===== Recorded data =====
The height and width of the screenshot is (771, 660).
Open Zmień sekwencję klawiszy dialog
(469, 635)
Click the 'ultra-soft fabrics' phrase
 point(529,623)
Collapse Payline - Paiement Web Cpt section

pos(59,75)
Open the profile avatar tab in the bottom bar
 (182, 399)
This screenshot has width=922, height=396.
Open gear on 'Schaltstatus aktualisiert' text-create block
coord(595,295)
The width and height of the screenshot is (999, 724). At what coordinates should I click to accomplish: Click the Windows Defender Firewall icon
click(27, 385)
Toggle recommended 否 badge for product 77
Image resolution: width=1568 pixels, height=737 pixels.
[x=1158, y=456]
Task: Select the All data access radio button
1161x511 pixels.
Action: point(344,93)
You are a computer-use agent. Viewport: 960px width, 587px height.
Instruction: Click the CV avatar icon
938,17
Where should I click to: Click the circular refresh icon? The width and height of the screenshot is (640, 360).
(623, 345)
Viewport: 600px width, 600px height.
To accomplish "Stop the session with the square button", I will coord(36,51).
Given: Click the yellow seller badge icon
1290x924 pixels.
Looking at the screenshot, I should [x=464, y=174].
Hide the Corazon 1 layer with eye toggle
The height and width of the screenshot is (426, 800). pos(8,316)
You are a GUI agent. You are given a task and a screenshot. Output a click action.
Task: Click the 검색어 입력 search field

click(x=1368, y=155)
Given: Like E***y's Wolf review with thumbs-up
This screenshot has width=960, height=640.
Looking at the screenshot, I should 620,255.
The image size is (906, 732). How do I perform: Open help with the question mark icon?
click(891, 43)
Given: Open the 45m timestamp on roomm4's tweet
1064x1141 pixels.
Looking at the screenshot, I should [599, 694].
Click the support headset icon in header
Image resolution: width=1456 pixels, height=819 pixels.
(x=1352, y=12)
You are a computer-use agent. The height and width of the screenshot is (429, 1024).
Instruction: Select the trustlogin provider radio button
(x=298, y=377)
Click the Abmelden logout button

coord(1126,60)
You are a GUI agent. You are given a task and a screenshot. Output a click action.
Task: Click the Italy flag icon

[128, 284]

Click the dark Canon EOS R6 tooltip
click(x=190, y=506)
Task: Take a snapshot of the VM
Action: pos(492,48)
=====
Directions for this task = Please restate word for word the lines of the material above, beginning with the one that holds "Click the Abmelden logout button" and ending with the last.

Solution to this problem =
Click the Abmelden logout button

coord(1126,60)
You are a GUI agent. You are given a task and a screenshot. Output a click action.
Task: Click the Italy flag icon

[128, 284]

Click the dark Canon EOS R6 tooltip
click(x=190, y=506)
Task: Take a snapshot of the VM
Action: pos(492,48)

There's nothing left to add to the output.